LA MARCHE – Des pieds à la tête (0)

          

DES PIEDS A LA TÊTE

Analyse de trajectoires, seconde partie

Dans de précédents chapitres, nous avons analysé la formation des trajectoires du bassin, de la tête et des extrémités des membres inférieurs de façon distincte, sur des marches ou des courses simplifiées pour permettre leur comparaison. Nous en avons tiré des principes supposés s’observer toujours.

C’est ce que nous allons vérifier sur les marches de « Beauté du déroulé » et du « Bon sens des pieds », réalisées de façon moins systématique que les précédentes. Le comportement des pieds n’étant pas sans effet sur la posture du corps, reste à voir si les trajectoires qui en résultent sont bien celles auxquelles on devrait s’attendre.

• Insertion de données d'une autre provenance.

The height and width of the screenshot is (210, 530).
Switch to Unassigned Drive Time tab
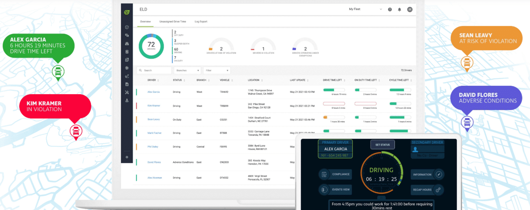pos(173,21)
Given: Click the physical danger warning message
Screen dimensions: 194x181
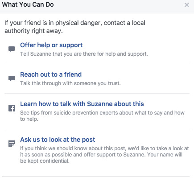Looking at the screenshot, I should [75, 27].
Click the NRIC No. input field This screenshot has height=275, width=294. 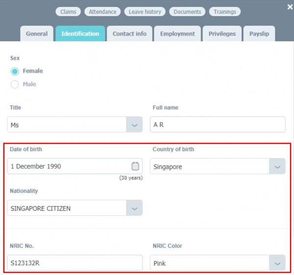pos(74,263)
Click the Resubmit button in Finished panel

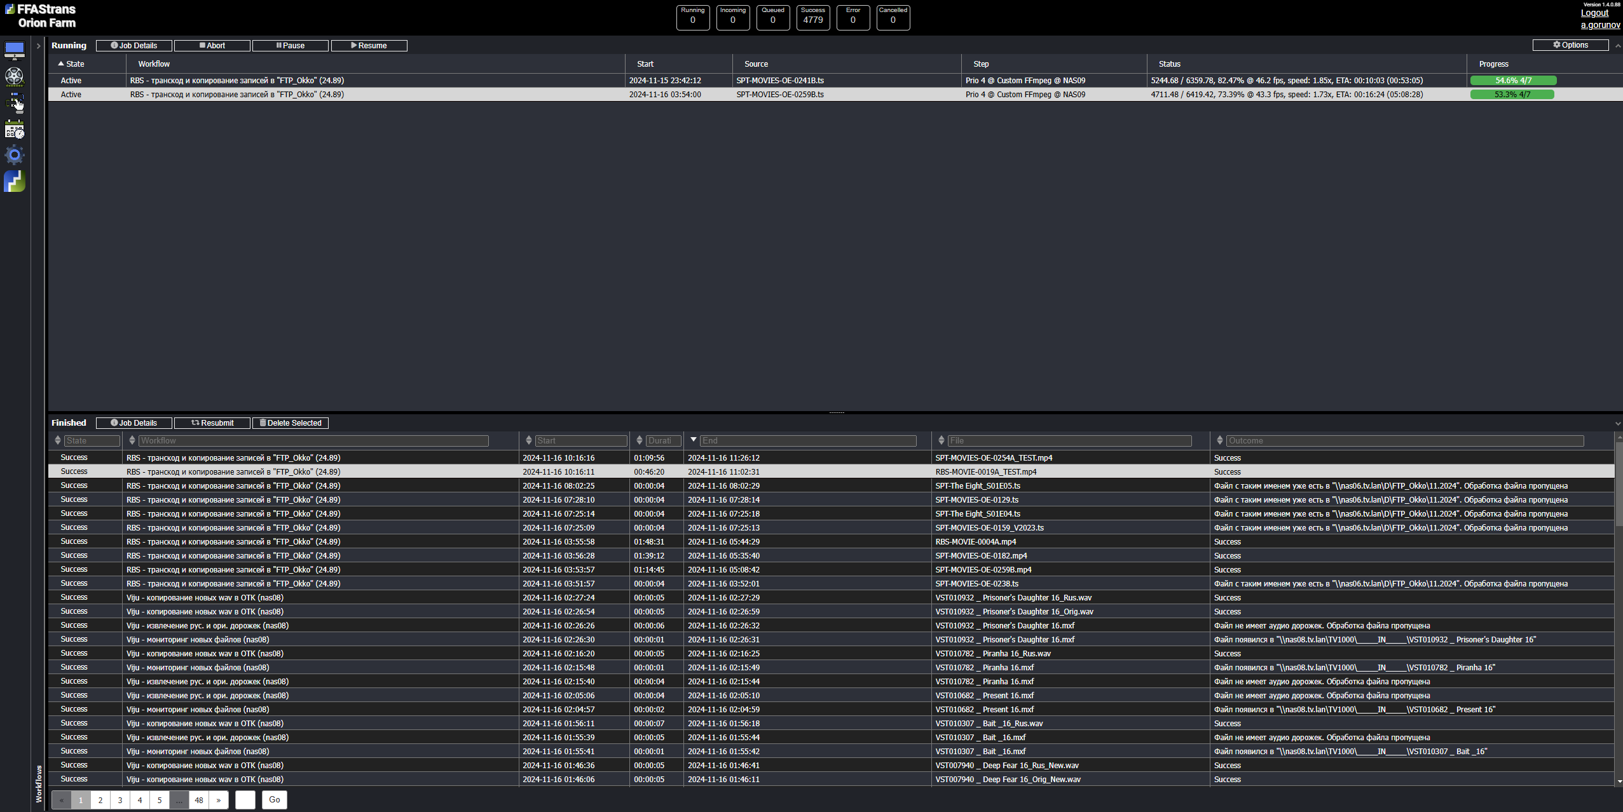pos(211,421)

Pour analyser les trajectoires de ces différentes marches, on observe, sur un cycle sur place, si la tête et le bassin forment une simple courbe, rectiligne, concave ou convexe, ou bien une boucle, plus ou moins elliptique, ou bien un 8 pour les cycles de face. On compare leur taille, leur pente relative au sens du mouvement, et on regarde ce qu’elles deviennent dans un cycle développé.

Les trajectoires d’enjambées sembleront plus complexes que celles du  précédent chapitre, car elles rendent compte du mouvement des chevilles, mobiles lors des appuis. Mais on doit reconnaitre, pendant la phase de levé, trois moments, concave, convexe, concave, de manière plus ou moins marquée selon la marche.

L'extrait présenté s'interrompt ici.